Exercise requirements —
Transcribe the listing below exactly, leaving out each image.

Material provided —
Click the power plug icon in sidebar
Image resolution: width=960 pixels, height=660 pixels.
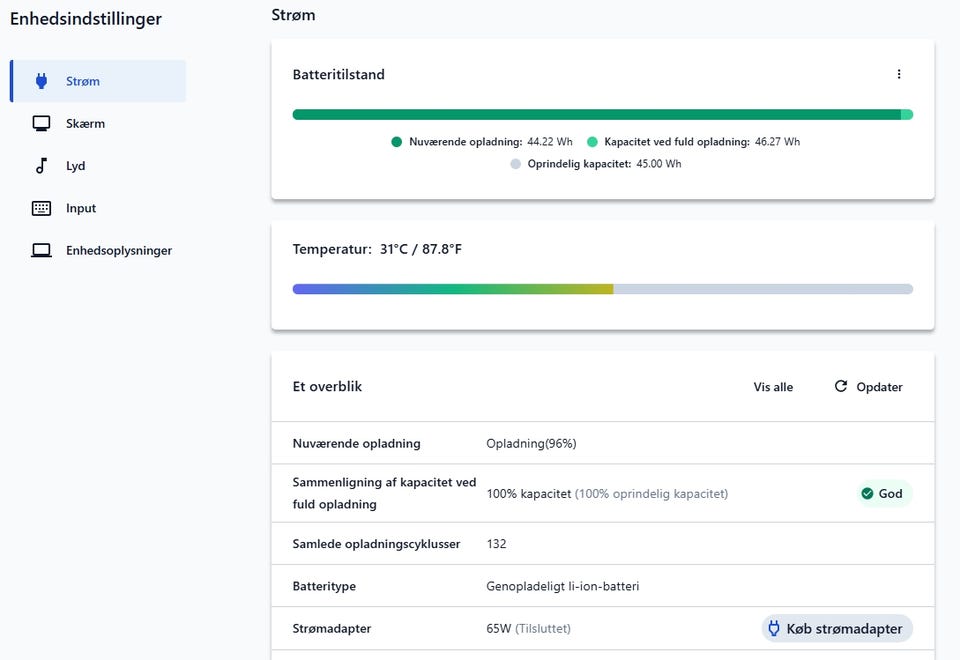point(41,81)
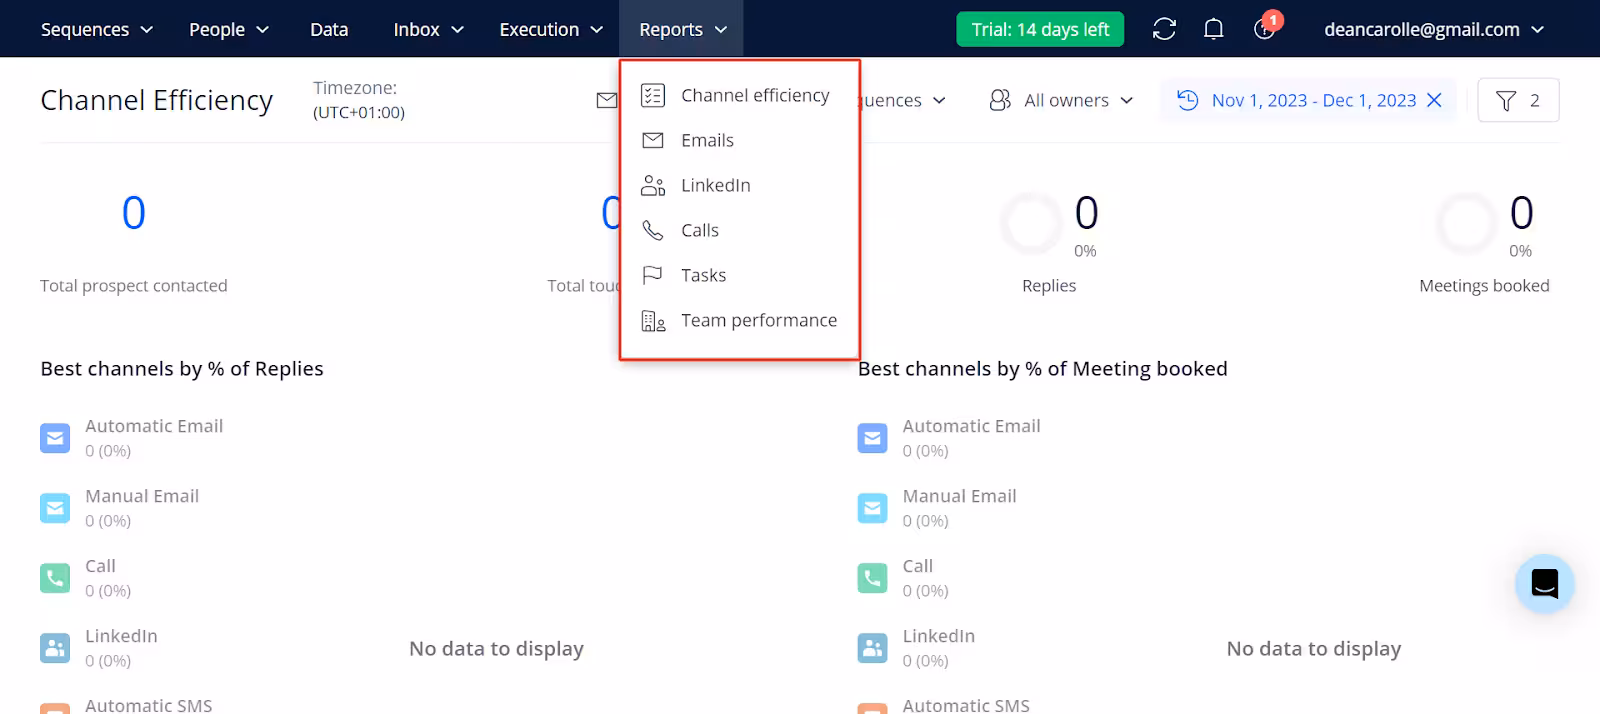Clear the Nov 1 - Dec 1 date range
Viewport: 1600px width, 714px height.
click(x=1434, y=100)
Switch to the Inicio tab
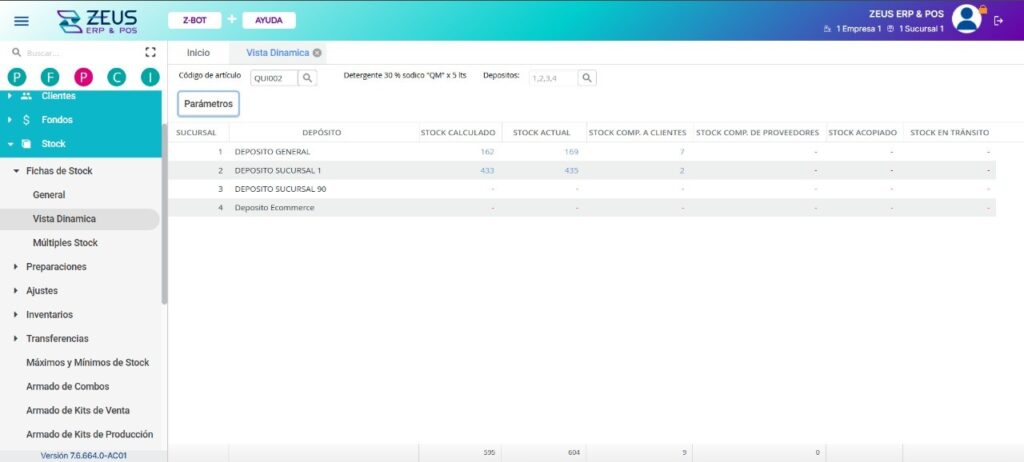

Task answer —
Click the power plug icon in sidebar
Image resolution: width=960 pixels, height=660 pixels.
point(41,81)
Clear the Nov 1 - Dec 1 date range
Viewport: 1600px width, 714px height.
click(x=1434, y=100)
Switch to the Inicio tab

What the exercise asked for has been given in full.